§ **Opdracht**: Schrijf het deel van de tekst over het projectbesluit opnieuw op, beginnend bij "In deze zaak" en eindigend bij "Raad van State.". Noem daarin "paardenfokkerij" voortaan "paardenhouderij".

ECLI:NL:RVS:2011:BU7089

Raad van State

Datum uitspraak
7 december 2011
Publicatiedatum
5 april 2013
Zaaknummer
201105185/1/H1
Instantie
Raad van State
Type
Uitspraak
Rechtsgebied
Bestuursrecht
Procedures
  • Hoger beroep
Rechters
Vindplaatsen
  • Rechtspraak.nl
AI samenvatting door LexboostAutomatisch gegenereerd

Projectbesluit voor paardenfokkerij in strijd met bestemmingsplan

In deze zaak gaat het om een hoger beroep tegen een uitspraak van de rechtbank Leeuwarden, waarin het beroep van [appellant] en anderen tegen een projectbesluit van de raad van de gemeente Achtkarspelen ongegrond werd verklaard. Het projectbesluit, genomen op 7 oktober 2010, betreft de realisatie van een paardenfokkerij met bedrijfswoning op een perceel in Boelenslaan. De rechtbank oordeelde dat het projectbesluit niet in strijd was met de wet, maar [appellant] en anderen zijn het daar niet mee eens en hebben hoger beroep ingesteld bij de Raad van State.

De Raad van State heeft de zaak behandeld op 20 oktober 2011. De appellanten betogen dat het projectbesluit niet van een goede ruimtelijke onderbouwing is voorzien, omdat het niet aannemelijk zou zijn dat er een volwaardig en duurzaam agrarisch bedrijf op het perceel gevestigd zal worden. De raad heeft echter gesteld dat het bouwplan voldoet aan de voorwaarden voor een volwaardig bedrijf, omdat er voldoende productieve werkgelegenheid voor ten minste één persoon aanwezig is. Dit is onderbouwd met een bedrijfsplan dat door [vergunninghouder] is overgelegd.

§ **Gegevens**:

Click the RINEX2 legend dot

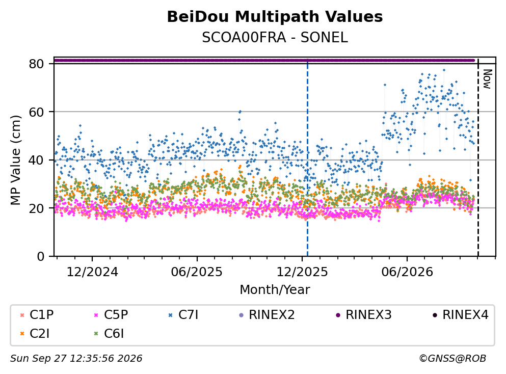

§ **Oplossing**:
In deze zaak gaat het om een hoger beroep tegen een uitspraak van de rechtbank Leeuwarden, waarin het beroep van [appellant] en anderen tegen een projectbesluit van de raad van de gemeente Achtkarspelen ongegrond werd verklaard. Het projectbesluit, genomen op 7 oktober 2010, betreft de realisatie van een paardenhouderij met bedrijfswoning op een perceel in Boelenslaan. De rechtbank oordeelde dat het projectbesluit niet in strijd was met de wet, maar [appellant] en anderen zijn het daar niet mee eens en hebben hoger beroep ingesteld bij de Raad van State.